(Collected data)
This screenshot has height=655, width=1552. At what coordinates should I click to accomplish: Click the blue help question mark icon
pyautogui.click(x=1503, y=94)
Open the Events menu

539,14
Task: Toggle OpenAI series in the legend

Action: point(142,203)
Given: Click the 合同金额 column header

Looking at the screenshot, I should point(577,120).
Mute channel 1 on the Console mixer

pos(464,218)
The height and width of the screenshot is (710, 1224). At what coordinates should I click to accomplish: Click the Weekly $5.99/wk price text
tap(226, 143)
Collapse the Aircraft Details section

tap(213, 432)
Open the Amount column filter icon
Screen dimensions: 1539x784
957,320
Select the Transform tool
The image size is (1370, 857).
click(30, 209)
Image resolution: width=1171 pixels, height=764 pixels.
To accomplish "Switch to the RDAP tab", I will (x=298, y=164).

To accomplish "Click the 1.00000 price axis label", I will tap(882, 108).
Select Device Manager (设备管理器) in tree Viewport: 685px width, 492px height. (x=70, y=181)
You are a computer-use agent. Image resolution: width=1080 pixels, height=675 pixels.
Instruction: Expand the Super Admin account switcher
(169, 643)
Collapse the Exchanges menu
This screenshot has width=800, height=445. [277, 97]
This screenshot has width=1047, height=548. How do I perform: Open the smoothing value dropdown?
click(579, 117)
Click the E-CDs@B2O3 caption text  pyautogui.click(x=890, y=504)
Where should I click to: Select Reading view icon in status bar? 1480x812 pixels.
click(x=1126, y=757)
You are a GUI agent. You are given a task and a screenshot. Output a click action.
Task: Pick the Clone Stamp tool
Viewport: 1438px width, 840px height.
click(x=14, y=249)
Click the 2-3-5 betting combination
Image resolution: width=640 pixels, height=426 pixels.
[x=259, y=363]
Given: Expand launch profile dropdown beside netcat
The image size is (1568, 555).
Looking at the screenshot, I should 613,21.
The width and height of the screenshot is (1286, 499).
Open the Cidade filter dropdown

To do.
A single number is required: how many lines in these records contain "will".

Response.
2